# [INSTRUCTIONS FOR THE TASK]
Every word of the listing should be reproduced without alteration.

# [PROVIDED RECORDS]
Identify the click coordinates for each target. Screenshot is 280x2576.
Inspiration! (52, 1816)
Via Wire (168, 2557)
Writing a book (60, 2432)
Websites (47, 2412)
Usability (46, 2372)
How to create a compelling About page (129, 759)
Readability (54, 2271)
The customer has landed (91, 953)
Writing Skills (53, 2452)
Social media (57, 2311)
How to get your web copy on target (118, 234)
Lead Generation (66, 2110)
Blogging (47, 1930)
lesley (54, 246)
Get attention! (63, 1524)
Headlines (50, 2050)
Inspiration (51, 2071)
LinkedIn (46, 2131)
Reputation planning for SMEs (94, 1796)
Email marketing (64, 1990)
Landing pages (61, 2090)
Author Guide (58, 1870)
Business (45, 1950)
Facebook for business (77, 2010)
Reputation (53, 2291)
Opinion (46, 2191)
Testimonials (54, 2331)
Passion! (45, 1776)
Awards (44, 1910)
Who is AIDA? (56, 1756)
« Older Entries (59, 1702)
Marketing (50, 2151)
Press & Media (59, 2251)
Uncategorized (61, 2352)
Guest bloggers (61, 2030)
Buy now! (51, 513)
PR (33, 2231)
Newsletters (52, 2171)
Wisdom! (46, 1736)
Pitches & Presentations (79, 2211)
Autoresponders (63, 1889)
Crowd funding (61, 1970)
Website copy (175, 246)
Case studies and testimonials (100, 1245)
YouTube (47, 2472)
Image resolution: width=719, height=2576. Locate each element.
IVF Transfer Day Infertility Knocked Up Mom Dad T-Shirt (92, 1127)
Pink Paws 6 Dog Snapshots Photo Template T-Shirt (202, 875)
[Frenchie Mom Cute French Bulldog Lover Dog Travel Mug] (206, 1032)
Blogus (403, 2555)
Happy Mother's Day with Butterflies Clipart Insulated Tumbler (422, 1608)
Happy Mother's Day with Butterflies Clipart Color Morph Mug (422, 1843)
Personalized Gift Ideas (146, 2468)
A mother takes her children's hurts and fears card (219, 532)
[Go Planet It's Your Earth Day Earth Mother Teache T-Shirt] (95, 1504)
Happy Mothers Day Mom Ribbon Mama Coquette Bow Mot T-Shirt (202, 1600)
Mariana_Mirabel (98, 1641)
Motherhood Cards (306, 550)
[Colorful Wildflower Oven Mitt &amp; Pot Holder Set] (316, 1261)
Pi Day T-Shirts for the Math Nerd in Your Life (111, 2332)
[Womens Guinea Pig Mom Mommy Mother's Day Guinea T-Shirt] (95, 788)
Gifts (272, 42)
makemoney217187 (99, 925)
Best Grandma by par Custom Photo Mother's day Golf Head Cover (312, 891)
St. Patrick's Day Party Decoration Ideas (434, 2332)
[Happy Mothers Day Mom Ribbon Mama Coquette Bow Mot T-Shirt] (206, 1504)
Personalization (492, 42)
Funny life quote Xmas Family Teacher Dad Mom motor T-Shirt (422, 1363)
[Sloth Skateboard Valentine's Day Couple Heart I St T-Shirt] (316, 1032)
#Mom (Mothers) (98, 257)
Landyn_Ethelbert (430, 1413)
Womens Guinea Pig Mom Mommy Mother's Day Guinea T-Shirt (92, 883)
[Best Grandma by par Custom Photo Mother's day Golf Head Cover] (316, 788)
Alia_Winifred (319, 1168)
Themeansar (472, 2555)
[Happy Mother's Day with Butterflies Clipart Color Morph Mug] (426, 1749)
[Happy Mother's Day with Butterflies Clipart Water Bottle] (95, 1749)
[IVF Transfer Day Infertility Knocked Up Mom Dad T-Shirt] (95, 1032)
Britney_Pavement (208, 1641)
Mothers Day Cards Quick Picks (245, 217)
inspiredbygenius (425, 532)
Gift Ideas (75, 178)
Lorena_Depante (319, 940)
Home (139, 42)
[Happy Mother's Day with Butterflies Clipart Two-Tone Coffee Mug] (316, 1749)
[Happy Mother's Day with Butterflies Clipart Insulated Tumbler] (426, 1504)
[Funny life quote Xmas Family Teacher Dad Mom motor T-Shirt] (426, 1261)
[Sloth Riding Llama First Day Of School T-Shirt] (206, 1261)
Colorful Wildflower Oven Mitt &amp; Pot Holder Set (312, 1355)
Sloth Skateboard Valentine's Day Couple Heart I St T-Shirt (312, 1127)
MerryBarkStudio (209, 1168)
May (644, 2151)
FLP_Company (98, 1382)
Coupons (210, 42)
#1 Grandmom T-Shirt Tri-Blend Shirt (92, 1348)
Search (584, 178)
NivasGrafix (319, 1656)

# [ANSWER SECTION]
Identify the click coordinates for each target. Screenshot is 280x2576.
Inspiration! (52, 1816)
Via Wire (168, 2557)
Writing a book (60, 2432)
Websites (47, 2412)
Usability (46, 2372)
How to create a compelling About page (129, 759)
Readability (54, 2271)
The customer has landed (91, 953)
Writing Skills (53, 2452)
Social media (57, 2311)
How to get your web copy on target (118, 234)
Lead Generation (66, 2110)
Blogging (47, 1930)
lesley (54, 246)
Get attention! (63, 1524)
Headlines (50, 2050)
Inspiration (51, 2071)
LinkedIn (46, 2131)
Reputation planning for SMEs (94, 1796)
Email marketing (64, 1990)
Landing pages (61, 2090)
Author Guide (58, 1870)
Business (45, 1950)
Facebook for business (77, 2010)
Reputation (53, 2291)
Opinion (46, 2191)
Testimonials (54, 2331)
Passion! (45, 1776)
Awards (44, 1910)
Who is AIDA? (56, 1756)
« Older Entries (59, 1702)
Marketing (50, 2151)
Press & Media (59, 2251)
Uncategorized (61, 2352)
Guest bloggers (61, 2030)
Buy now! (51, 513)
PR (33, 2231)
Newsletters (52, 2171)
Wisdom! (46, 1736)
Pitches & Presentations (79, 2211)
Autoresponders (63, 1889)
Crowd funding (61, 1970)
Website copy (175, 246)
Case studies and testimonials (100, 1245)
YouTube (47, 2472)
Image resolution: width=719, height=2576. Locate each element.
IVF Transfer Day Infertility Knocked Up Mom Dad T-Shirt (92, 1127)
Pink Paws 6 Dog Snapshots Photo Template T-Shirt (202, 875)
[Frenchie Mom Cute French Bulldog Lover Dog Travel Mug] (206, 1032)
Blogus (403, 2555)
Happy Mother's Day with Butterflies Clipart Insulated Tumbler (422, 1608)
Happy Mother's Day with Butterflies Clipart Color Morph Mug (422, 1843)
Personalized Gift Ideas (146, 2468)
A mother takes her children's hurts and fears card (219, 532)
[Go Planet It's Your Earth Day Earth Mother Teache T-Shirt] (95, 1504)
Happy Mothers Day Mom Ribbon Mama Coquette Bow Mot T-Shirt (202, 1600)
Mariana_Mirabel (98, 1641)
Motherhood Cards (306, 550)
[Colorful Wildflower Oven Mitt &amp; Pot Holder Set] (316, 1261)
Pi Day T-Shirts for the Math Nerd in Your Life (111, 2332)
[Womens Guinea Pig Mom Mommy Mother's Day Guinea T-Shirt] (95, 788)
Gifts (272, 42)
makemoney217187 (99, 925)
Best Grandma by par Custom Photo Mother's day Golf Head Cover (312, 891)
St. Patrick's Day Party Decoration Ideas (434, 2332)
[Happy Mothers Day Mom Ribbon Mama Coquette Bow Mot T-Shirt] (206, 1504)
Personalization (492, 42)
Funny life quote Xmas Family Teacher Dad Mom motor T-Shirt (422, 1363)
[Sloth Skateboard Valentine's Day Couple Heart I St T-Shirt] (316, 1032)
#Mom (Mothers) (98, 257)
Landyn_Ethelbert (430, 1413)
Womens Guinea Pig Mom Mommy Mother's Day Guinea T-Shirt (92, 883)
[Best Grandma by par Custom Photo Mother's day Golf Head Cover] (316, 788)
Alia_Winifred (319, 1168)
Themeansar (472, 2555)
[Happy Mother's Day with Butterflies Clipart Color Morph Mug] (426, 1749)
[Happy Mother's Day with Butterflies Clipart Water Bottle] (95, 1749)
[IVF Transfer Day Infertility Knocked Up Mom Dad T-Shirt] (95, 1032)
Britney_Pavement (208, 1641)
Mothers Day Cards Quick Picks (245, 217)
inspiredbygenius (425, 532)
Gift Ideas (75, 178)
Lorena_Depante (319, 940)
Home (139, 42)
[Happy Mother's Day with Butterflies Clipart Two-Tone Coffee Mug] (316, 1749)
[Happy Mother's Day with Butterflies Clipart Insulated Tumbler] (426, 1504)
[Funny life quote Xmas Family Teacher Dad Mom motor T-Shirt] (426, 1261)
[Sloth Riding Llama First Day Of School T-Shirt] (206, 1261)
Colorful Wildflower Oven Mitt &amp; Pot Holder Set (312, 1355)
Sloth Skateboard Valentine's Day Couple Heart I St T-Shirt (312, 1127)
MerryBarkStudio (209, 1168)
May (644, 2151)
FLP_Company (98, 1382)
Coupons (210, 42)
#1 Grandmom T-Shirt Tri-Blend Shirt (92, 1348)
Search (584, 178)
NivasGrafix (319, 1656)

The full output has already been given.